┌─ GIVEN ENTRIES

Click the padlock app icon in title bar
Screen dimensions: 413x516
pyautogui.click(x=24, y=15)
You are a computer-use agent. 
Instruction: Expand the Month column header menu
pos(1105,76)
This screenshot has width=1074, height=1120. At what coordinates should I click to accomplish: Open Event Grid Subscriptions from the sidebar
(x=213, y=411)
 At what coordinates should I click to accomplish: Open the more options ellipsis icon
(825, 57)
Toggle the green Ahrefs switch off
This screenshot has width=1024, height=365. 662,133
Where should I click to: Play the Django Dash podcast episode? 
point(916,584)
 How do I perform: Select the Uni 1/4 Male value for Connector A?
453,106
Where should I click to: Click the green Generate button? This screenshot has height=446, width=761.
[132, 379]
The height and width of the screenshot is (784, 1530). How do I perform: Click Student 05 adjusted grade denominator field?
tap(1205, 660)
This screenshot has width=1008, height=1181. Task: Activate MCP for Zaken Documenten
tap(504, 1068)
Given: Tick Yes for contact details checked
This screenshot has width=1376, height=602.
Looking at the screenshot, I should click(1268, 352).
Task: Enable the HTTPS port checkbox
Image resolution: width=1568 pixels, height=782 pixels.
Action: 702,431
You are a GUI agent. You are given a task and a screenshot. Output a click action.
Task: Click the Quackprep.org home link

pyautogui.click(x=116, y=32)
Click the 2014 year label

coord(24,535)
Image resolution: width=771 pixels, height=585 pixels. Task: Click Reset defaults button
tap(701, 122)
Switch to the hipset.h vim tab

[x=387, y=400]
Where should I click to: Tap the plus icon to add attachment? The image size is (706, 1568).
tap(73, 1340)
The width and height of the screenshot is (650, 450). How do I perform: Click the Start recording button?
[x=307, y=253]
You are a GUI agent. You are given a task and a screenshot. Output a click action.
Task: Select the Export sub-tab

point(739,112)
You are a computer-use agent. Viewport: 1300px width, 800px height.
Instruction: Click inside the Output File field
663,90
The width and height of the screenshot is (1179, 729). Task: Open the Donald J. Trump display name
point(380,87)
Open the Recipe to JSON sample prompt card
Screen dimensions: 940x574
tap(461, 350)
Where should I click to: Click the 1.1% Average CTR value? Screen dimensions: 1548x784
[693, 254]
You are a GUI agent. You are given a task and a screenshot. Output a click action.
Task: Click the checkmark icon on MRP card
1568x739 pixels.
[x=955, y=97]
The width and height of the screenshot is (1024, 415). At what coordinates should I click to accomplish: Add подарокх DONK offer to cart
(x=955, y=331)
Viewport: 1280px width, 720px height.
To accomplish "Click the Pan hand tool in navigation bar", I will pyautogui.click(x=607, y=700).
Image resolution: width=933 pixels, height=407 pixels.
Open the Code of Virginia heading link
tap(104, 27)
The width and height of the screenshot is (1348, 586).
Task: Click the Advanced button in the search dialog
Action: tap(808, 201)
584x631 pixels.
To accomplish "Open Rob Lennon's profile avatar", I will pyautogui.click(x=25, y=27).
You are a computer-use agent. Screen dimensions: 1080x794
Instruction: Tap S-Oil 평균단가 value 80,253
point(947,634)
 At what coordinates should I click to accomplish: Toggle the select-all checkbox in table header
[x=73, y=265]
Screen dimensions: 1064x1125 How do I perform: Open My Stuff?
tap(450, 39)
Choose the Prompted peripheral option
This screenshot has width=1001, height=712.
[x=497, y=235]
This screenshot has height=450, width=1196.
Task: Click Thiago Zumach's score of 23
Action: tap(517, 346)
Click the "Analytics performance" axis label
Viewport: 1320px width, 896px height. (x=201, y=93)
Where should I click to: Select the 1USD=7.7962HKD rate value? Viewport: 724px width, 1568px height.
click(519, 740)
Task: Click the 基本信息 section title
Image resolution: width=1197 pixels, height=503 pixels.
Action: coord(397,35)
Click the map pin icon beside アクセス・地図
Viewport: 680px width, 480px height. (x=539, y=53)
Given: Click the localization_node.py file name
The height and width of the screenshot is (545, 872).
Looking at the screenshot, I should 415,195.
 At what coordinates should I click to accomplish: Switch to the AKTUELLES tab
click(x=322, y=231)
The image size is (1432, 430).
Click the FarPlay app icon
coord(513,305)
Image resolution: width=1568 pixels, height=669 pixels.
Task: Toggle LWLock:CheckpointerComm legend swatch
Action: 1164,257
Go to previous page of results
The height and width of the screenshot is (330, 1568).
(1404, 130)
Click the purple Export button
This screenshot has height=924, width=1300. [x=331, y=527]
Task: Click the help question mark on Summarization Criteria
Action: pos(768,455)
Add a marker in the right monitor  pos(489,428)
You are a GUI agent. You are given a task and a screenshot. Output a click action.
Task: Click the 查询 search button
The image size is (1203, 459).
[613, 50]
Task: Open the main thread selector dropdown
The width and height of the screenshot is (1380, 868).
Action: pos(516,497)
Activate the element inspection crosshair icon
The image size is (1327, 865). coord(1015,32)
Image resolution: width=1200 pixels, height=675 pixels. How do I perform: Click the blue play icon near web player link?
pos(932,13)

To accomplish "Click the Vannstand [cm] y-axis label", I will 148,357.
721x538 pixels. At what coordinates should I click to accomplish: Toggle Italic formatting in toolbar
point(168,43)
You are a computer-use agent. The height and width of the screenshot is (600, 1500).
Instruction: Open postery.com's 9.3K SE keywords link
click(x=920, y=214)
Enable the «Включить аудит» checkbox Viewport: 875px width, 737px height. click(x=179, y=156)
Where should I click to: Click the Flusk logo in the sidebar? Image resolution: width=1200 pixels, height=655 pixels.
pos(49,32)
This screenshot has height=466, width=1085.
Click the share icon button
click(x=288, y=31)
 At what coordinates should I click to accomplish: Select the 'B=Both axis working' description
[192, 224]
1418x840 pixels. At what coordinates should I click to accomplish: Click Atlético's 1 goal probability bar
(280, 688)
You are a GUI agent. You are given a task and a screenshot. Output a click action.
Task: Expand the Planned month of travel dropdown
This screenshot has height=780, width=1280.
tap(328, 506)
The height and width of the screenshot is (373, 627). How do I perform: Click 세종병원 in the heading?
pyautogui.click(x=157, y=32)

└─

Your task is to repeat every entry exactly.

- RESULT FOR THIS TASK -
Click the padlock app icon in title bar
Screen dimensions: 413x516
pyautogui.click(x=24, y=15)
You are a computer-use agent. 
Instruction: Expand the Month column header menu
pos(1105,76)
This screenshot has width=1074, height=1120. At what coordinates should I click to accomplish: Open Event Grid Subscriptions from the sidebar
(x=213, y=411)
 At what coordinates should I click to accomplish: Open the more options ellipsis icon
(825, 57)
Toggle the green Ahrefs switch off
This screenshot has width=1024, height=365. 662,133
Where should I click to: Play the Django Dash podcast episode? 
point(916,584)
 How do I perform: Select the Uni 1/4 Male value for Connector A?
453,106
Where should I click to: Click the green Generate button? This screenshot has height=446, width=761.
[132, 379]
The height and width of the screenshot is (784, 1530). How do I perform: Click Student 05 adjusted grade denominator field?
tap(1205, 660)
This screenshot has width=1008, height=1181. Task: Activate MCP for Zaken Documenten
tap(504, 1068)
Given: Tick Yes for contact details checked
This screenshot has width=1376, height=602.
Looking at the screenshot, I should click(1268, 352).
Task: Enable the HTTPS port checkbox
Image resolution: width=1568 pixels, height=782 pixels.
Action: 702,431
You are a GUI agent. You are given a task and a screenshot. Output a click action.
Task: Click the Quackprep.org home link

pyautogui.click(x=116, y=32)
Click the 2014 year label

coord(24,535)
Image resolution: width=771 pixels, height=585 pixels. Task: Click Reset defaults button
tap(701, 122)
Switch to the hipset.h vim tab

[x=387, y=400]
Where should I click to: Tap the plus icon to add attachment? The image size is (706, 1568).
tap(73, 1340)
The width and height of the screenshot is (650, 450). How do I perform: Click the Start recording button?
[x=307, y=253]
You are a GUI agent. You are given a task and a screenshot. Output a click action.
Task: Select the Export sub-tab

point(739,112)
You are a computer-use agent. Viewport: 1300px width, 800px height.
Instruction: Click inside the Output File field
663,90
The width and height of the screenshot is (1179, 729). Task: Open the Donald J. Trump display name
point(380,87)
Open the Recipe to JSON sample prompt card
Screen dimensions: 940x574
tap(461, 350)
Where should I click to: Click the 1.1% Average CTR value? Screen dimensions: 1548x784
[693, 254]
You are a GUI agent. You are given a task and a screenshot. Output a click action.
Task: Click the checkmark icon on MRP card
1568x739 pixels.
[x=955, y=97]
The width and height of the screenshot is (1024, 415). At what coordinates should I click to accomplish: Add подарокх DONK offer to cart
(x=955, y=331)
Viewport: 1280px width, 720px height.
To accomplish "Click the Pan hand tool in navigation bar", I will pyautogui.click(x=607, y=700).
Image resolution: width=933 pixels, height=407 pixels.
Open the Code of Virginia heading link
tap(104, 27)
The width and height of the screenshot is (1348, 586).
Task: Click the Advanced button in the search dialog
Action: tap(808, 201)
584x631 pixels.
To accomplish "Open Rob Lennon's profile avatar", I will pyautogui.click(x=25, y=27).
You are a computer-use agent. Screen dimensions: 1080x794
Instruction: Tap S-Oil 평균단가 value 80,253
point(947,634)
 At what coordinates should I click to accomplish: Toggle the select-all checkbox in table header
[x=73, y=265]
Screen dimensions: 1064x1125 How do I perform: Open My Stuff?
tap(450, 39)
Choose the Prompted peripheral option
This screenshot has width=1001, height=712.
[x=497, y=235]
This screenshot has height=450, width=1196.
Task: Click Thiago Zumach's score of 23
Action: tap(517, 346)
Click the "Analytics performance" axis label
Viewport: 1320px width, 896px height. (x=201, y=93)
Where should I click to: Select the 1USD=7.7962HKD rate value? Viewport: 724px width, 1568px height.
click(519, 740)
Task: Click the 基本信息 section title
Image resolution: width=1197 pixels, height=503 pixels.
Action: coord(397,35)
Click the map pin icon beside アクセス・地図
Viewport: 680px width, 480px height. (x=539, y=53)
Given: Click the localization_node.py file name
The height and width of the screenshot is (545, 872).
Looking at the screenshot, I should 415,195.
 At what coordinates should I click to accomplish: Switch to the AKTUELLES tab
click(x=322, y=231)
The image size is (1432, 430).
Click the FarPlay app icon
coord(513,305)
Image resolution: width=1568 pixels, height=669 pixels.
Task: Toggle LWLock:CheckpointerComm legend swatch
Action: 1164,257
Go to previous page of results
The height and width of the screenshot is (330, 1568).
(1404, 130)
Click the purple Export button
This screenshot has height=924, width=1300. [x=331, y=527]
Task: Click the help question mark on Summarization Criteria
Action: pos(768,455)
Add a marker in the right monitor  pos(489,428)
You are a GUI agent. You are given a task and a screenshot. Output a click action.
Task: Click the 查询 search button
The image size is (1203, 459).
[613, 50]
Task: Open the main thread selector dropdown
The width and height of the screenshot is (1380, 868).
Action: pos(516,497)
Activate the element inspection crosshair icon
The image size is (1327, 865). coord(1015,32)
Image resolution: width=1200 pixels, height=675 pixels. How do I perform: Click the blue play icon near web player link?
pos(932,13)

To accomplish "Click the Vannstand [cm] y-axis label", I will 148,357.
721x538 pixels. At what coordinates should I click to accomplish: Toggle Italic formatting in toolbar
point(168,43)
You are a computer-use agent. The height and width of the screenshot is (600, 1500).
Instruction: Open postery.com's 9.3K SE keywords link
click(x=920, y=214)
Enable the «Включить аудит» checkbox Viewport: 875px width, 737px height. click(x=179, y=156)
Where should I click to: Click the Flusk logo in the sidebar? Image resolution: width=1200 pixels, height=655 pixels.
pos(49,32)
This screenshot has height=466, width=1085.
Click the share icon button
click(x=288, y=31)
 At what coordinates should I click to accomplish: Select the 'B=Both axis working' description
[192, 224]
1418x840 pixels. At what coordinates should I click to accomplish: Click Atlético's 1 goal probability bar
(280, 688)
You are a GUI agent. You are given a task and a screenshot. Output a click action.
Task: Expand the Planned month of travel dropdown
This screenshot has height=780, width=1280.
tap(328, 506)
The height and width of the screenshot is (373, 627). How do I perform: Click 세종병원 in the heading?
pyautogui.click(x=157, y=32)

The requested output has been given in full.